Given problem — In the logarithm problem below, reproduce verbatim the passage starting at "Hint: In this" and ending at "value of k.".

Question

Let \[x = {4^{{{\log }_2}\sqrt {{9^{k - 1}} + 7} }}\] and \[y = \dfrac{1}{{{{32}^{\log {}_2\sqrt[5] {{{3^{k - 1}} + 1}}}}}}\] and xy=4, then the sum of the cubes of the real values (s) of k is
A.1
B.5
C.8
D.9

Answer 1

Hint: In this question the value of x and y are given and the relation between the x and y are also given so by using the logarithm power rule and the inverse property we will further solve the equation and then find the value of k.

Data shown —

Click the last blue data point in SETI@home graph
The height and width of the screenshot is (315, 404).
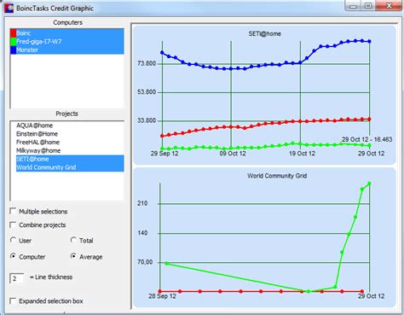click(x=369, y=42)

...

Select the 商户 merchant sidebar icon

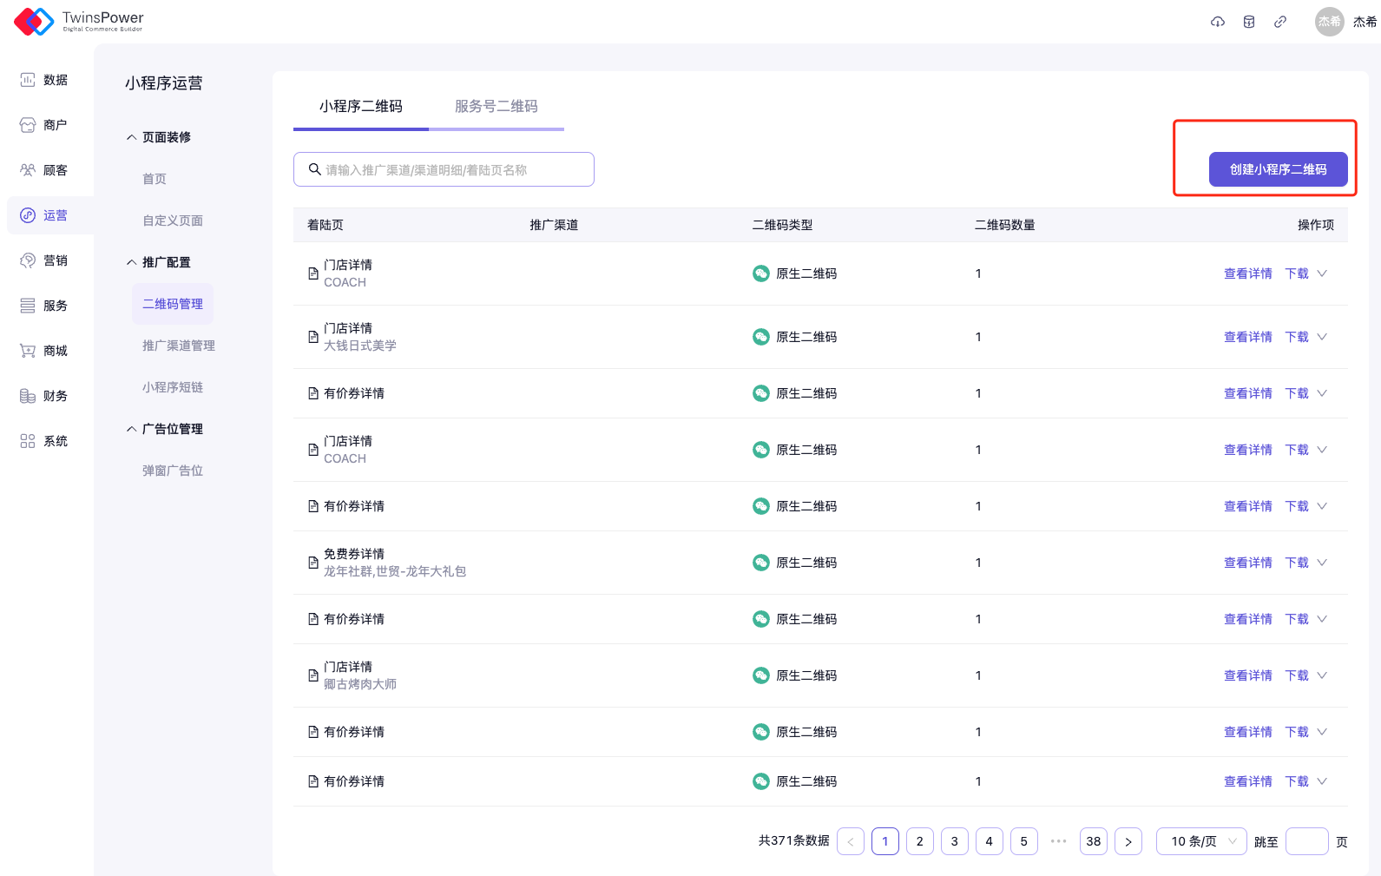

Task response —
Hint: In this question the value of x and y are given and the relation between the x and y are also given so by using the logarithm power rule and the inverse property we will further solve the equation and then find the value of k.